Rearranging and solving gives:

P_2=\frac{360 kPa \times \ 323 K}{297 K}=392 kPa

 

Check Your Learning

A sample of nitrogen, N2, occupies 45.0 mL at 27 °C and 600 torr. What pressure will it have if cooled to –73 °C while the volume remains constant?

ANSWER:
400 torr (temperature should be in Kelvin)

Volume and Temperature: Charles’ Law

If we fill a balloon with air and seal it, the balloon contains a specific amount of air at atmospheric pressure, let’s say 1 atm. If we put the balloon in a refrigerator, the gas inside gets cold and the balloon shrinks (although both the amount of gas and its pressure remain constant). If we make the balloon very cold, it will shrink a great deal and it expands again when it warms up.

These examples of the effect of temperature on the volume of a given amount of a confined gas at constant pressure are true in general: the volume increases as the temperature increases and decreases as the temperature decreases. Volume-temperature data for a 1-mole sample of methane gas at 1 atm are listed and graphed in Figure 4.
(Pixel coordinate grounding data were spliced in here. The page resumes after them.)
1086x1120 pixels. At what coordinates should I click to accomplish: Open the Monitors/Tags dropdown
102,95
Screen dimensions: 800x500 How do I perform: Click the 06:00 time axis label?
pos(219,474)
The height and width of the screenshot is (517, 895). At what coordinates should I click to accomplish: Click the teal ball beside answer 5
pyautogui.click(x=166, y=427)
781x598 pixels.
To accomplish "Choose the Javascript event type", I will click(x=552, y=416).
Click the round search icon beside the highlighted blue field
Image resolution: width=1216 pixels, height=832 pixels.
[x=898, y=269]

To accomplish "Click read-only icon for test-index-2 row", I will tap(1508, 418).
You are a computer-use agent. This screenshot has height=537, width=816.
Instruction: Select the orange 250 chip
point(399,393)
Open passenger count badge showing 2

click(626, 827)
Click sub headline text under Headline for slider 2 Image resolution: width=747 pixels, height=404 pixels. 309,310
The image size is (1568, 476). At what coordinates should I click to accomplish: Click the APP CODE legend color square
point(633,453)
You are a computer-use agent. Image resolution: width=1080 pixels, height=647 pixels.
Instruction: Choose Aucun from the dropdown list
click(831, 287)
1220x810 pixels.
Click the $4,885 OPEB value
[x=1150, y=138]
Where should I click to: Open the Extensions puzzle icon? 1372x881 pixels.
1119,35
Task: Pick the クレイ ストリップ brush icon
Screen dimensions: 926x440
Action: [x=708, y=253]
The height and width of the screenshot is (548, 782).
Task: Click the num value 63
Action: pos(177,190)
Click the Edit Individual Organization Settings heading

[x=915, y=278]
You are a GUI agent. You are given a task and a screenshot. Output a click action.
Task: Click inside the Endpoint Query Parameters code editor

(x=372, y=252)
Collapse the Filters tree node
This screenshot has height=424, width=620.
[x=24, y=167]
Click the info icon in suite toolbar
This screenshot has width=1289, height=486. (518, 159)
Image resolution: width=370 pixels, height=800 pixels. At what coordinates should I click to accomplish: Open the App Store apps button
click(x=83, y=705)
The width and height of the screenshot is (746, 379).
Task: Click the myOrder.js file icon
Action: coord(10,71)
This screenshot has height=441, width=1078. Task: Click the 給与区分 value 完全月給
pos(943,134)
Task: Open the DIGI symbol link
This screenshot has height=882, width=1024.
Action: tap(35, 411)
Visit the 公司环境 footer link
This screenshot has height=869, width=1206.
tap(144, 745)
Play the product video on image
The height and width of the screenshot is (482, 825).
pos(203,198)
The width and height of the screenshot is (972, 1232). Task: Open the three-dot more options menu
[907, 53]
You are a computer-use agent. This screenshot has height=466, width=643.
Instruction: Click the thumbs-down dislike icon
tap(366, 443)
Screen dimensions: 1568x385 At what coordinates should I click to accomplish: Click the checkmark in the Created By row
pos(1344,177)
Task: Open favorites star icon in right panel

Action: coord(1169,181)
This figure includes a table and a graph. The table has 3 columns and 6 rows. The first row is a header, which labels the columns “Temperature, degrees C,” “Temperature, K,” and “Pressure, k P a.” The first column contains the values from top to bottom negative 100, negative 50, 0, 100, and 200. The second column contains the values from top to bottom 173, 223, 273, 373, and 473. The third column contains the values 14.10, 18.26, 22.40, 30.65, and 38.88. A graph appears to the right of the table. The horizontal axis is labeled “Temperature ( K ).” with markings and labels provided for multiples of 100 beginning at 0 and ending at 300. The vertical axis is labeled “Volume ( L )” with marking and labels provided for multiples of 10, beginning at 0 and ending at 30. Five data points from the table are plotted on the graph with black dots. These dots are connected with a solid black line. The graph shows a positive linear trend.
The volume and temperature are linearly related for 1 mole of methane gas at a constant pressure of 1 atm. If the temperature is in kelvin, volume and temperature are directly proportional. The line stops at 111 K because methane liquefies at this temperature; when extrapolated, it intersects the graph’s origin, representing a temperature of absolute zero.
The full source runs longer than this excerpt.